We write about how to decrease these ghost leads in our book “We Secret Shopped You”, but what I’ll address here is not how to decrease ghost leads, but rather how we deal with ghost leads from a billing standpoint.
Like everything we do, we start by asking “what is fair?”. On the one hand, why should someone pay for a lead that they never make contact with? Doesn’t seem fair.
On the other hand, what if the reason the BDM is not making contact are due to flaws in their follow up system? For example, we have had property managers who don’t bother to make a phone call at ALL and then want to get a credit for that lead due to ‘non response’. If you had provided that lead, would that seem fair to you to credit a lead in a case like that? Likely not.
We have wrestled with this. We have tried many things and this is the fairest arrangement we’ve found so far.
We approve 100% of ghost leads… but there is fine print.
We will always approve your non response invalidation if your request meets the following 3 criteria:
More than 14 days since the lead was received. Non-response invalidations are not approved if lead is less than 14 days old to allow prospect time to respond.
Less than 30 days since lead was received. After 30 days, invalidations are disabled. We have to draw the line somewhere.
Six attempts have been made. 6 total follow ups have been made to prospect, of which 3 are either phone calls or texts.

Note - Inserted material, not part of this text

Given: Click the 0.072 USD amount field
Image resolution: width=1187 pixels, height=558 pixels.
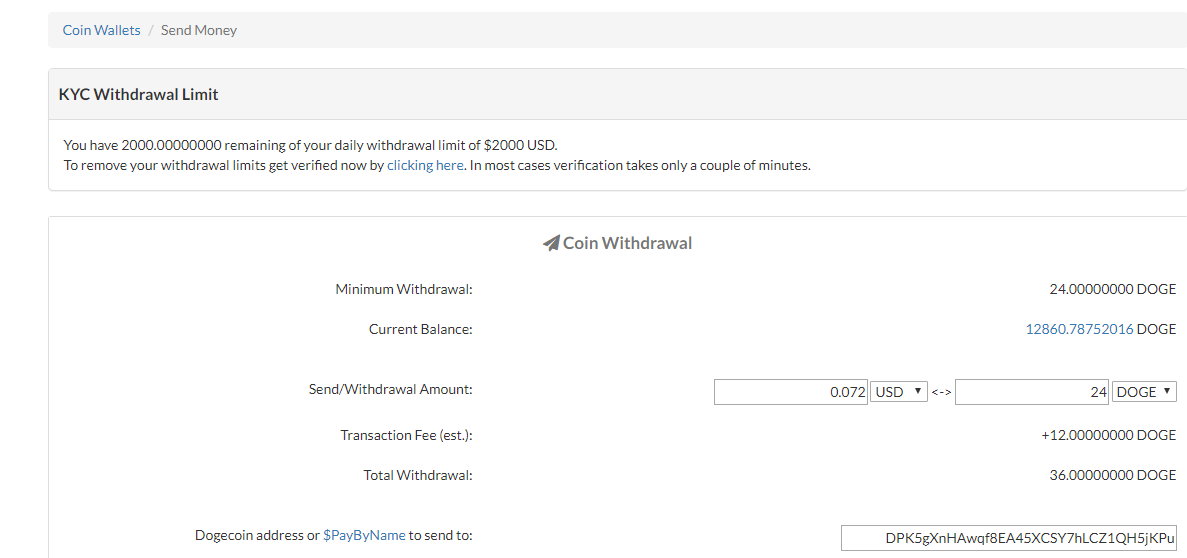Looking at the screenshot, I should [791, 391].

Non-response/ghost lead credits are applied to your bill when your lifetime lead volume is such that your request is 5% or less of your lifetime market lead volume.

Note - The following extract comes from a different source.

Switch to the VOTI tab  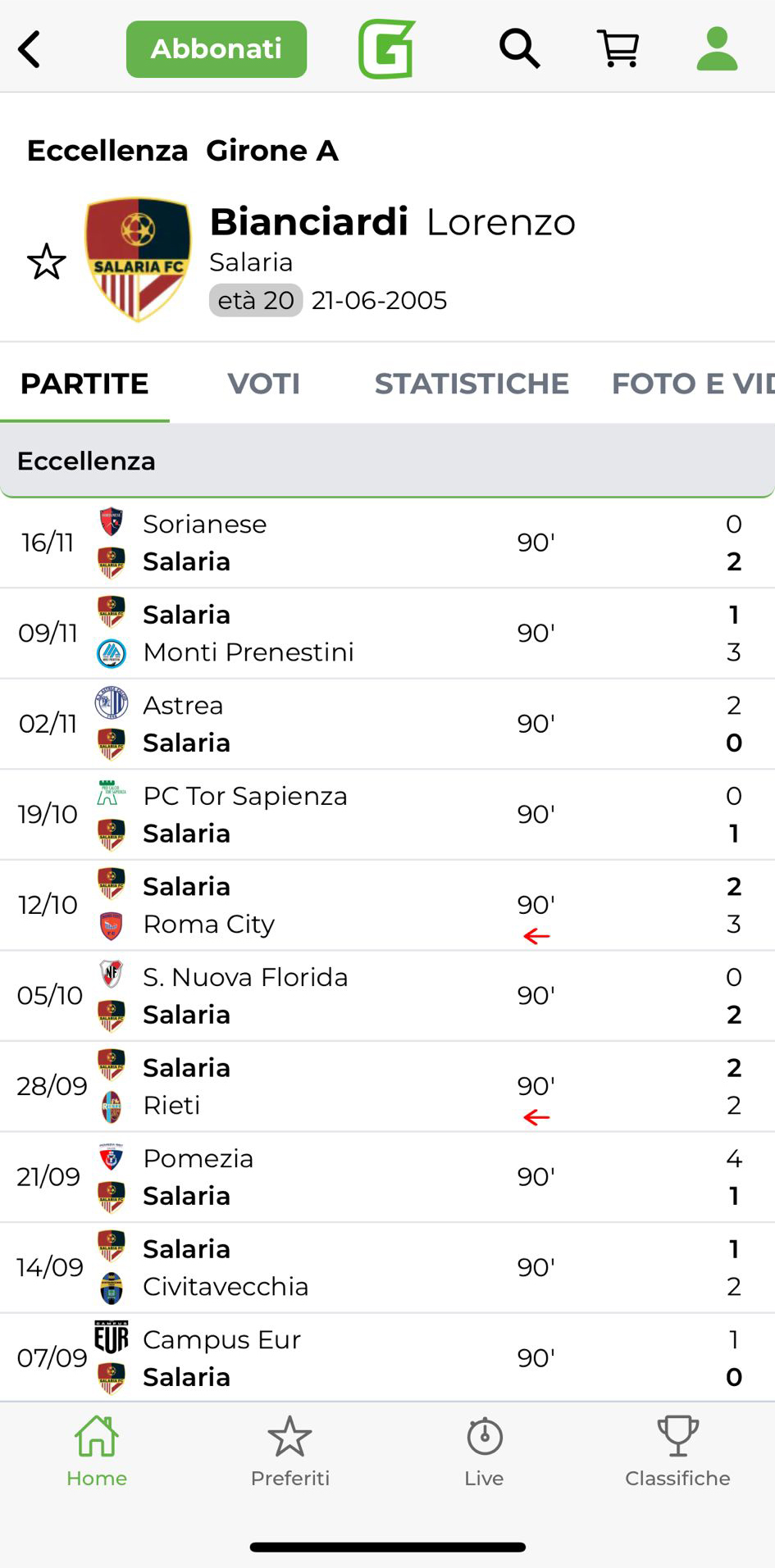point(263,384)
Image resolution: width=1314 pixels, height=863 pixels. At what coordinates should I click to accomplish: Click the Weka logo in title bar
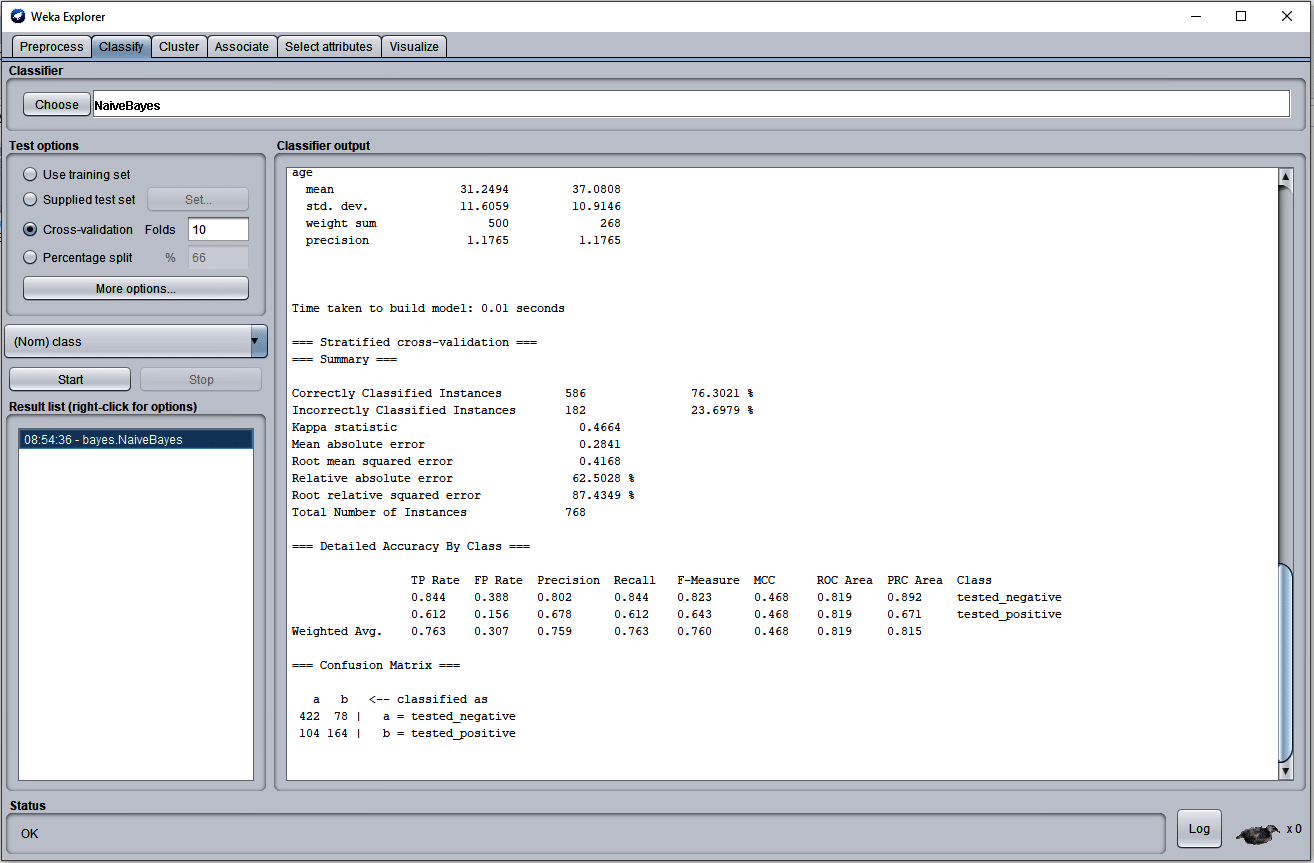(17, 16)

Example: 60 lifetime Geek leads and you make 5 requests for a 'non response' invalidation. All 5 requests would be approved if follow up criteria had been met. However since 5% of 60 leads is 3 leads, only 3 of the non response credits would be applied to your bill. Your next remaining non response credit would be applied after 20 more valid leads came in for that market (since 5% of 20 leads = 1 lead). This process would repeat as needed.
5% of billed leads as a metric for applying ghost lead credits was not just created out of thin air by us: it’s the average invalidation rate for ghost/non response leads across the country for our leads. We think using an average like that as a benchmark for applying credits is fair. It balances out the responsibility that we have to provide quality leads and the PM companies responsibility to have solid follow up processes. If you are a company with good follow up practices, you WANT us to handle things this way.
Why? Because poor performers drive up lead costs for good performers like you.
Let me explain how this happens:
If we approve and apply credits immediately 100% of the time for every company. They get a lead, don’t follow up well, and what do they do? Ask for a refund. We still of course have advertising costs that have to be paid. So the net of this is that our expenses go WAY up due to something we have zero control over.
We aren’t guessing about this: we tried this approach, trusting that every company is following up leads in an excellent manner. Well, that was an ‘education’ for us.
Turns out that some PM companies are great at follow up, some are meh, and some really really suck.
This ‘everyone is doing a good job with follow up, so let’s credit ghost leads from every company immediately’ approach was a financial disaster for us; we lost tens of thousands of dollars learning this lesson.
So our policy on dripping ghost lead credits rewards those companies with good follow up by keeping their lead prices constant. It penalizes companies with poor follow up since they will accrue ghost credits that can only be applied over time. This is an incentive for them to improve their follow up, which we think is where the emphasis should be.
(Important note: credits for any leads have no cash value; if you cancel your services, any accumulated credits will be canceled at the same time.)